Handing off tasks to subagents isolates context, keeping the main (supervisor) agent’s context window clean while still going deep on a task. The subagents middleware allows you to supply subagents through a task tool.
import { tool } from "langchain";
import { createAgent } from "langchain";
import { createSubAgentMiddleware } from "deepagents";
import { z } from "zod";

const getWeather = tool(
  async ({ city }: { city: string }) => {
    return `The weather in ${city} is sunny.`;
  },
  {
    name: "get_weather",
    description: "Get the weather in a city.",
    schema: z.object({
      city: z.string(),
    }),
  },
);

const agent = createAgent({
  model: "claude-sonnet-4-5-20250929",
  middleware: [
    createSubAgentMiddleware({
      defaultModel: "claude-sonnet-4-5-20250929",
      defaultTools: [],
      subagents: [
        {
          name: "weather",
          description: "This subagent can get weather in cities.",
          systemPrompt: "Use the get_weather tool to get the weather in a city.",
          tools: [getWeather],
          model: "gpt-4o",
          middleware: [],
        },
      ],
    }),
  ],
});
A subagent is defined with a name, description, system prompt, and tools.

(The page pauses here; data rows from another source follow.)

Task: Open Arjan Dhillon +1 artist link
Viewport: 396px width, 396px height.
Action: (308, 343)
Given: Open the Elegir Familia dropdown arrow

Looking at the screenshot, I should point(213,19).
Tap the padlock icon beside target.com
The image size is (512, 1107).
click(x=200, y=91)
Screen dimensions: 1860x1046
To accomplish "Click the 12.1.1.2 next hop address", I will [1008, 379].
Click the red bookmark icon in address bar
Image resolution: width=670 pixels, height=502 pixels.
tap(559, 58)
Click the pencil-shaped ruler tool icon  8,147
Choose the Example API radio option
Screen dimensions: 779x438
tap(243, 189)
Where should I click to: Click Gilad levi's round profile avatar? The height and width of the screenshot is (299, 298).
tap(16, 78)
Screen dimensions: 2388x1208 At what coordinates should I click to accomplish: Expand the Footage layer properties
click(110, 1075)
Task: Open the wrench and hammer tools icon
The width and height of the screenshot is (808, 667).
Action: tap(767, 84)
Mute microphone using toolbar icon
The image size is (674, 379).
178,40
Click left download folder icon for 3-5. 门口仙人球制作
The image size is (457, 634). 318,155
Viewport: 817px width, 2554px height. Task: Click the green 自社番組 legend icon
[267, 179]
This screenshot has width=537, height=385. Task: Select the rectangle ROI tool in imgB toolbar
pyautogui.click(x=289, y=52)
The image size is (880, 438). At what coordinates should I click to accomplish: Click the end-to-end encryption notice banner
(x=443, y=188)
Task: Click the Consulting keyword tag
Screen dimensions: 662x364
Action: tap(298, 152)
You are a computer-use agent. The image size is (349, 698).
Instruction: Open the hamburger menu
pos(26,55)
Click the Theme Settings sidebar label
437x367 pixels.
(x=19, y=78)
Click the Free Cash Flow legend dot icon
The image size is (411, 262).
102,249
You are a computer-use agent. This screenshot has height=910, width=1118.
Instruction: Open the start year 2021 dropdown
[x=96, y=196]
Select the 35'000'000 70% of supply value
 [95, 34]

You can also provide a subagent with a custom model, or with additional middleware. This can be particularly useful when you want to give the subagent an additional state key to share with the main agent. For more complex use cases, you can also provide your own pre-built LangGraph graph as a subagent.
import { tool, createAgent } from "langchain";
import { createSubAgentMiddleware, type SubAgent } from "deepagents";
import { z } from "zod";

const getWeather = tool(
  async ({ city }: { city: string }) => {
    return `The weather in ${city} is sunny.`;
  },
  {
    name: "get_weather",
    description: "Get the weather in a city.",
    schema: z.object({
      city: z.string(),
    }),
  },
);

const weatherSubagent: SubAgent = {
  name: "weather",
  description: "This subagent can get weather in cities.",
  systemPrompt: "Use the get_weather tool to get the weather in a city.",
  tools: [getWeather],
  model: "gpt-4o",
  middleware: [],
};

const agent = createAgent({
  model: "claude-sonnet-4-5-20250929",
  middleware: [
    createSubAgentMiddleware({
      defaultModel: "claude-sonnet-4-5-20250929",
      defaultTools: [],
      subagents: [weatherSubagent],
    }),
  ],
});
In addition to any user-defined subagents, the main agent has access to a general-purpose subagent at all times. This subagent has the same instructions as the main agent and all the tools it has access to. The primary purpose of the general-purpose subagent is context isolation—the main agent can delegate a complex task to this subagent and get a concise answer back without bloat from intermediate tool calls.